Cyp2e1, short for Cytochrome P450 2E1, is a cytochrome P450 enzyme. It metabolizes alcohol and a variety of other small-molecule compounds, and is a major source of oxidative stress in the body [3,5]. It is involved in the bioactivation of xenobiotics and in eliminating electrophilic agents, reactive oxygen species, and free-radical products [2]. CYP2E1 also plays a role in drug metabolism, and its induction can lead to increased biotransformation of procarcinogens, thus being associated with the risk of chemically-mediated cancers [4].

In alcoholic liver disease (ALD), studies using knockout (KO) mouse models have provided insights. In ERRγ-LKO mice, alcohol-induced upregulation of hepatic FGF23 and plasma FGF23 levels is lost, and an inverse agonist-mediated inhibition of ERRγ transactivation significantly improves alcoholic liver damage. Moreover, hepatic CYP2E1 induction in response to alcohol is FGF23-dependent, and FGF23-LKO mice display decreased hepatic CYP2E1 expression and improved ALD through reduced hepatocyte apoptosis and oxidative stress, indicating that FGF23 may promote ALD through enhancing CYP2E1-mediated hepatic oxidative stress [1]. Also, Cyp2e1 knockout mice are resistant to alcohol-induced gut leakiness and liver inflammation, suggesting a role of Cyp2e1 in alcohol-induced intestinal hyperpermeability which is related to ALD pathogenesis [3].

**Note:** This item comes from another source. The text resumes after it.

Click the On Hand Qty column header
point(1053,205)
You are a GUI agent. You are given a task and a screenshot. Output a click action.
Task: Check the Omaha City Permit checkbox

In conclusion, Cyp2e1 is crucial in alcohol metabolism, oxidative stress regulation, and is associated with multiple disease conditions such as ALD, chemically-mediated cancers, and non-alcoholic fatty liver disease (NAFLD). The use of KO mouse models has been instrumental in revealing its role in ALD, specifically in the context of hepatic oxidative stress and intestinal permeability, providing potential therapeutic targets for these diseases.